2.1.1 A leitura e o leitor

A leitura, segundo Mitchel (1982, apud FISCHER, 2006), configura-se na “capacidade de extrair sentido de símbolos escritos ou impressos” (p. 11). Nesse sentido, é atividade de extrema complexidade, pois envolve fatores sociais, ambientais, culturais e ideológicos, além dos conhecimentos fonéticos e semânticos que o leitor deve ter.

Exatamente por isso, ler é um ato que apresenta grande variabilidade de pessoa para pessoa, de situação para situação, dependendo dos símbolos a serem decifrados, que foram voluntariamente (ou não) inscritos pelo autor.

Para alguns, a leitura pode ser ato de descoberta, atividade desafiadora ou, ainda, provocadora de prazer. Mas, ao mesmo tempo, é também atividade que garante assimilação de conhecimentos, como também de reflexão. Por meio do texto, leitor e autor interagem de acordo com interesses e afinidades, a partir de finalidades estabelecidas na convivência social.

Ler um texto escrito exige, do leitor e do autor, mais que apenas conhecimento linguístico. Koch e Elias (2006) explicam da seguinte forma:

A leitura de um texto exige mais que o simples conhecimento lingüístico compartilhado pelos interlocutores: o leitor é, necessariamente, levado a mobilizar estratégias tanto de ordem linguística, como cognitivo- discursiva, com o fim de levantar hipóteses, validar ou não as hipóteses formuladas, preencher as lacunas que o texto apresenta, enfim, participar, de forma ativa, da construção do sentido. Desta forma, autor e leitor devem ser vistos como 'estrategistas' na interação pela linguagem (p. 6)

Leitor e autor mantêm, dessa forma, uma relação de proximidade, resultante da interação e da proposição de estratégias de entendimento para o texto escrito e lido. Por isso mesmo a leitura não pode ser encarada apenas como decodificação de signos, como uma atividade mecânica, marcada por uma atitude passiva. Freire (1985) já dizia:

A leitura de mundo precede a leitura da palavra, daí que a posterior leitura desta não possa prescindir da continuidade da leitura daquele. Linguagem e realidade se prendem dinamicamente. A compreensão do texto a ser alcançada por sua leitura crítica implica a percepção das relações entre o texto e o contexto (p. 11-12).

A leitura de mundo acontece antes, durante e ainda depois da leitura do texto escrito ou dos signos escritos, pois representa tudo aquilo que tem significado para o indivíduo, tudo o que o cerca, trazendo sentidos à sua vivência diária.
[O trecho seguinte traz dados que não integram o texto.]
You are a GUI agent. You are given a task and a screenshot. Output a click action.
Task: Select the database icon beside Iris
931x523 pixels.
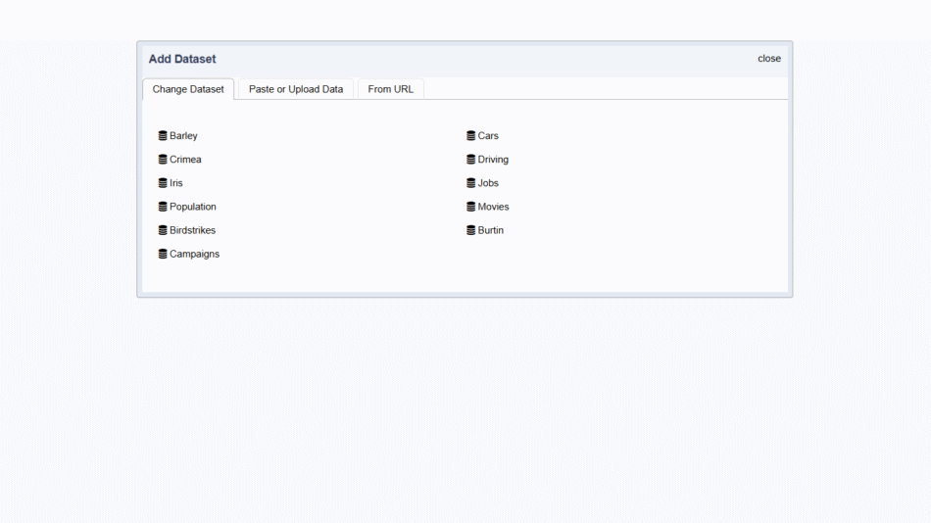(163, 183)
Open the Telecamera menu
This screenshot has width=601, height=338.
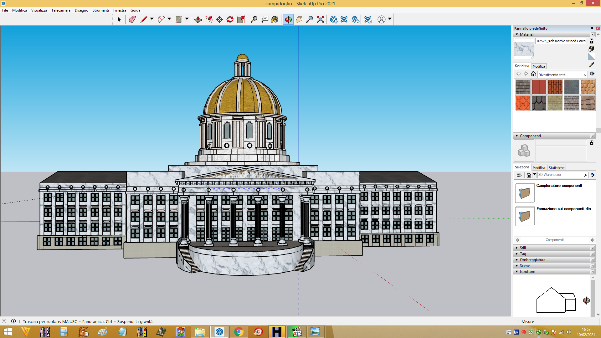tap(61, 10)
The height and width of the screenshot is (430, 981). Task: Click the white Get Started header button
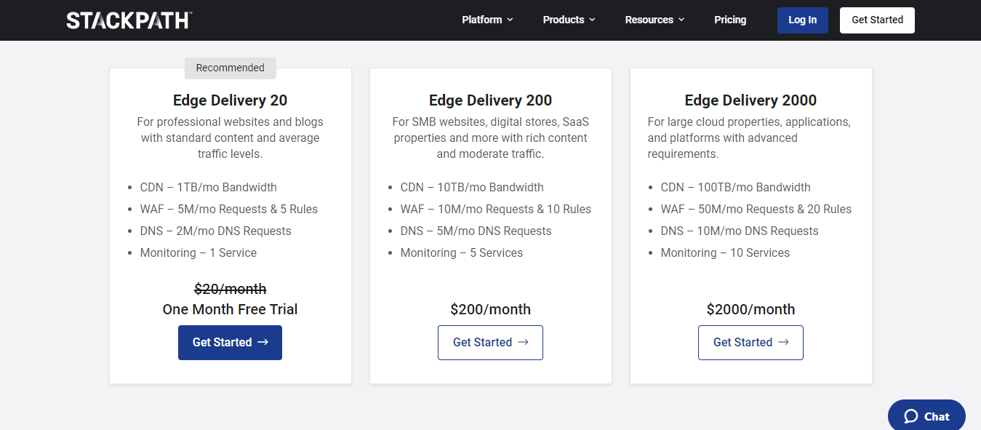coord(877,20)
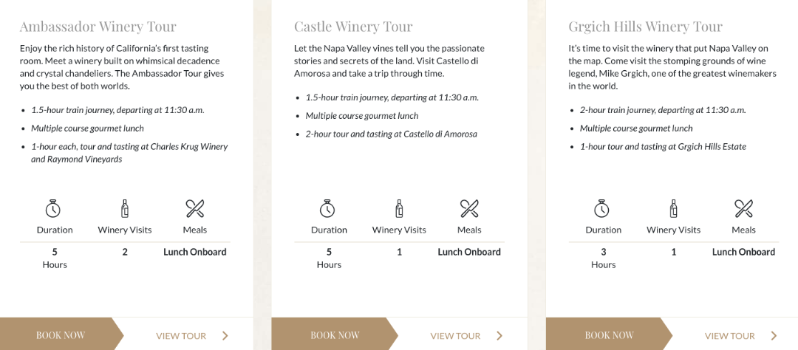Open View Tour link for Ambassador Winery Tour
This screenshot has height=350, width=798.
(x=181, y=336)
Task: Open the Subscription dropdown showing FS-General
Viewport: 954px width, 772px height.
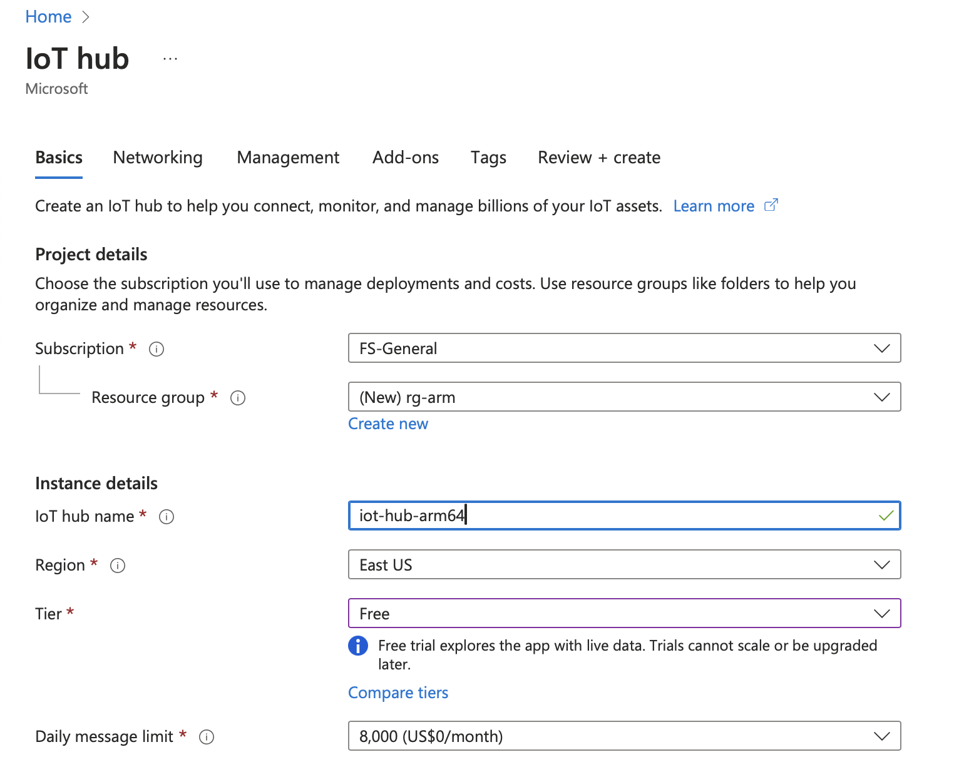Action: tap(624, 348)
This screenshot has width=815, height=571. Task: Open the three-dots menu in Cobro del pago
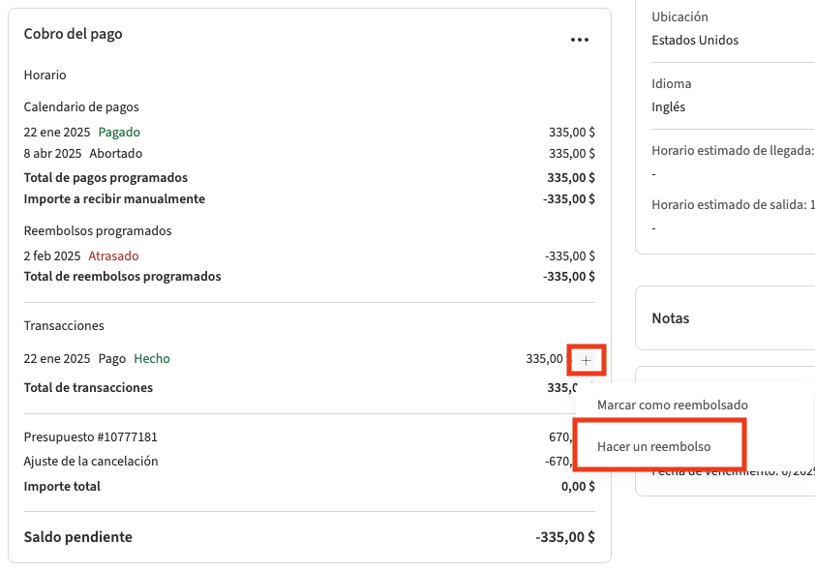(579, 40)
A leitura como decodificação de signos compreende apenas a primeira etapa para se adquirir a percepção do assunto. Depois, é necessária a interpretação, a compreensão, a partir do que emerge da “leitura de mundo”, que pode extrapolar os significados do texto, pois se relaciona ao contexto, à situação. Além disso, continua Freire

(1985), a leitura da palavra também é precedida por uma forma de escrever o mundo “ou de „reescrevê-lo‟, quer dizer, de transformá-lo através de nossa prática consciente” (p. 20)

O ato de ler, então, não implica a leitura de palavra por palavra, e sim das unidades de sentido dentro do texto, pois, como já vimos em Santaella (1997), todas as atividades conscientes envolvem signos e a interpretação desses signos é que formam a linguagem. Essas unidades linguísticas – os signos – carregam, além do significado correspondente à semântica da língua, a visão de mundo e o conhecimento social que o leitor traz de sua relação com o meio em que vive. É preciso, nesse sentido, compreender que cada indivíduo pode ler de forma diferente um mesmo texto, ou seja, há leituras diferenciadas, dependendo da “bagagem” que cada leitor traz de suas relações com o mundo e de seu prévio conhecimento do tema abordado no texto lido ou a ser lido. Essas experiências vividas ao longo dos anos trazem para o ato de ler diferentes interpretações. O mesmo acontece em outras atividades humanas como cantar, dançar e trabalhar.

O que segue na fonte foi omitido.